BSP Governor Amando M. Tetangco Jr. said over the weekend that the BSP is still using the assumption that the fiscal deficit for the year would be in the P63-billion level set by the government.
According to Tetangco, the projected foreign exchange inflow for the year is still set at the $26.6-billion level with a steady inflow of portfolio investment and foreign direct investment unfazed by the possibility of a larger deficit.
“We are still using the same assumptions, we are still looking at the scenario laid out by the finance department including the option of generating revenues from privatization,” Tetangco said.
According to Tetangco, privatization revenues are non-recurring gains but the BSP is optimistic that the tax administration reforms laid out by the Department of Finance (DOF) would boost revenue collections in the succeeding years.
In the event of another fiscal blow-out, the immediate impact would be on foreign exchange inflows when investors decide to dump Philippine bonds and equities, ultimately affecting the foreign reserves and the balance of payment.
Tetangco brushed aside these speculations, however, saying it is too early to anticipate the fall-out from a widening deficit that may or may not happen.
“As far as we are concerned, it’s still the DOF scenario we are using,” he said.
Foreign investments have been fueling a steady inflow of foreign exchange into the country but the market outlook is also tainted by the possibility of an increase in US interest rates which could make fund managers more discriminating about where their funds go.
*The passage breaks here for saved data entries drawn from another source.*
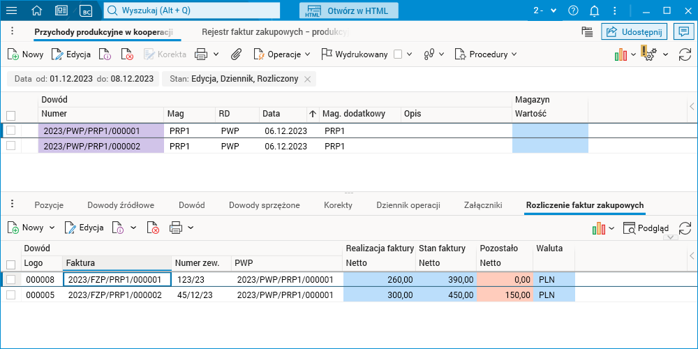Click the Udostępnij button

click(634, 31)
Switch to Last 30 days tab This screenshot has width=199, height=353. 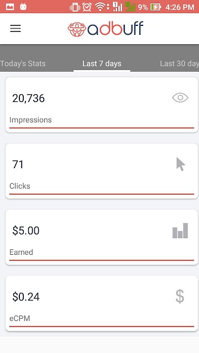pos(179,63)
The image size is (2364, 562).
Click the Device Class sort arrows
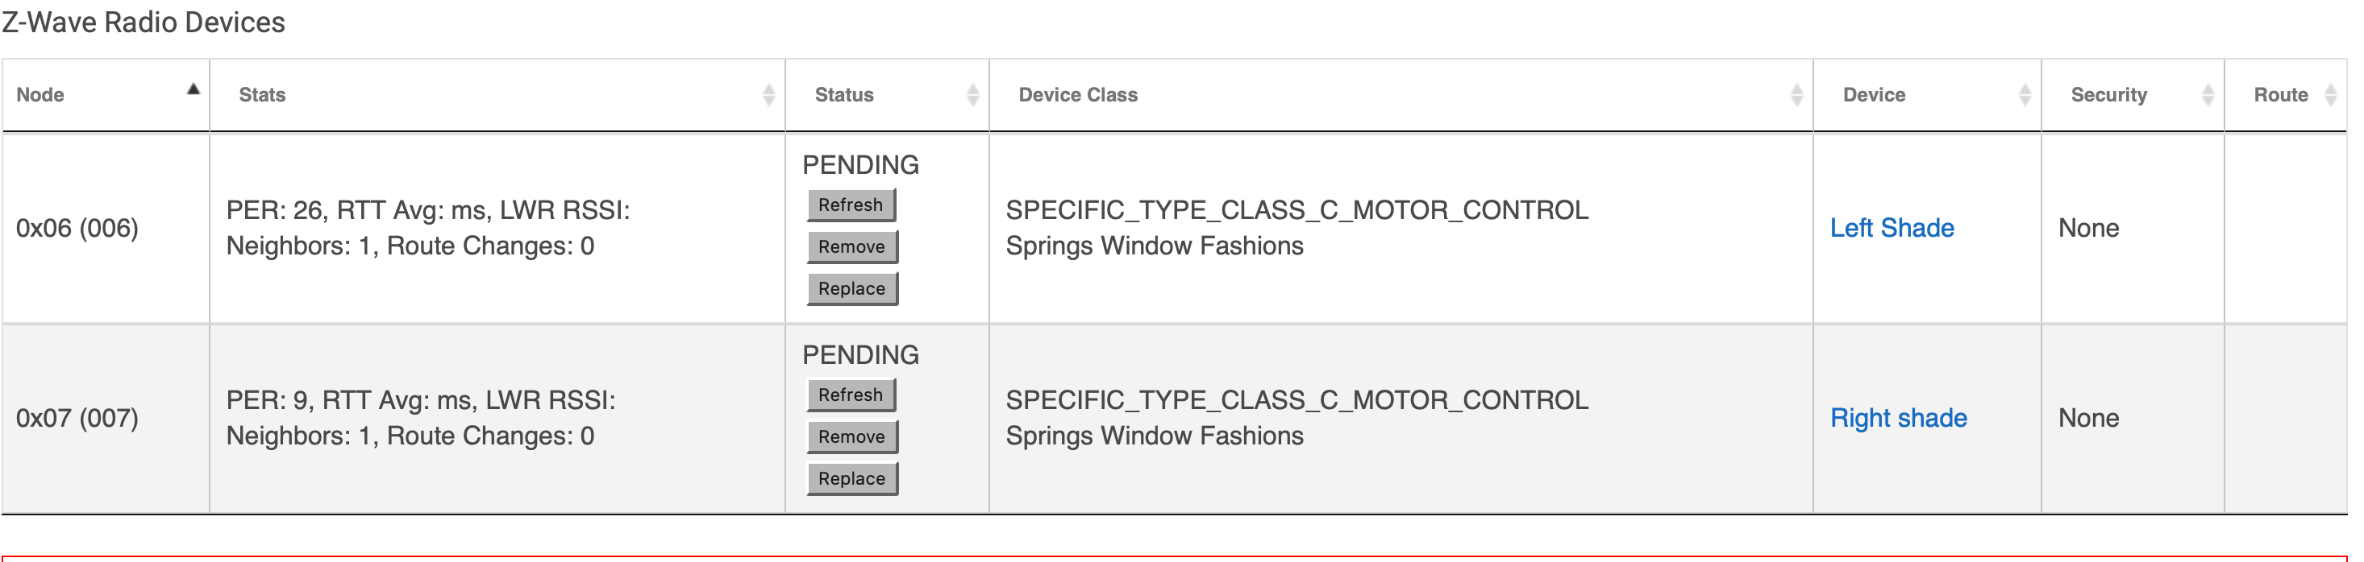tap(1797, 95)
Already, credit rating agencies have deferred upgrading their outlook on the country’s rating, waiting for more definitive indications that the government would be able to sustain its revenue flows.
Given the track record of the Bureau of Internal Revenue (BIR), investors are reminded that the government’s fiscal problems stemmed from the sustainability of its revenue flows.
The BIR earlier admitted that it could recover only part of its P40-billion revenue shortfalls but the Arroyo administration announced that it would not revise its 2007 fiscal targets.
Privatization is expected to generate over P100 billion in non-recurring revenues, mainly from the sale of the government’s remaining shares in San Miguel Corp. (SMC) and the power assets of the PNOC Energy Development Co.